Der Chamer Landrat Theo Zellner wird als möglicher Favorit gehandelt und hat sich auch selbst für dieses Amt, dass mit 600.000 Euro Jahresgehalt dotiert ist, ins Gespräch gebracht“, kritisierte der Landesvorsitzende der Freien Wähler, Hubert Aiwanger. Er forderte eine Besetzung nach Qualifikation, nicht nach Parteibuch. “Es muss nicht immer ein Politiker dransitzen.“ Naser wird sein Amt zum Ende des Monats niederlegen. Bis dahin soll sein Nachfolger gewählt werden. Ob er wieder mit einem Gehalt von 600.000 Euro rechnen kann, ist aber ungewiss. Traditionell waren die Bezüge des bayerischen Sparkassenpräsidenten an die des Vizechefs der BayernLB gekoppelt. Als Bank mit Staatshilfen dürften diese im Zuge der Krise aber auch gekappt worden sein.
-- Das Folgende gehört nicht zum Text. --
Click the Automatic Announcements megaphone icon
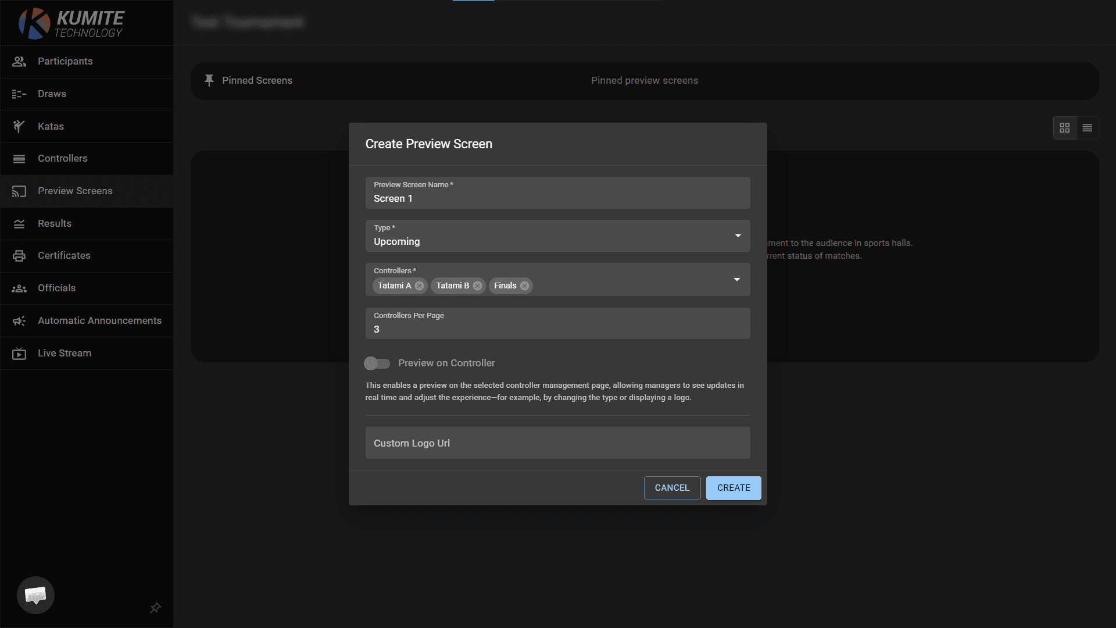Image resolution: width=1116 pixels, height=628 pixels. point(19,320)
Münchens Oberbürgermeister Christian Ude (SPD) hatte am Montag eine Halbierung des Einkommens des künftigen Sparkassenpräsidenten gefordert. Damit könne man immer noch “standesgemäß“ leben. Die Schuld für die Fehler beim Kauf der Hypo Alpe Adria tragen aus Sicht von Weidenbusch ausschließlich die Banker. “So wie es jetzt aussieht, war da doch einiges an krimineller Energie im Spiel“, sagte er am Montagabend im Bayerischen Rundfunk. Die Politiker seien die Opfer gewesen, sie hätten praktisch keine Chance gehabt, die Machenschaften zu erkennen.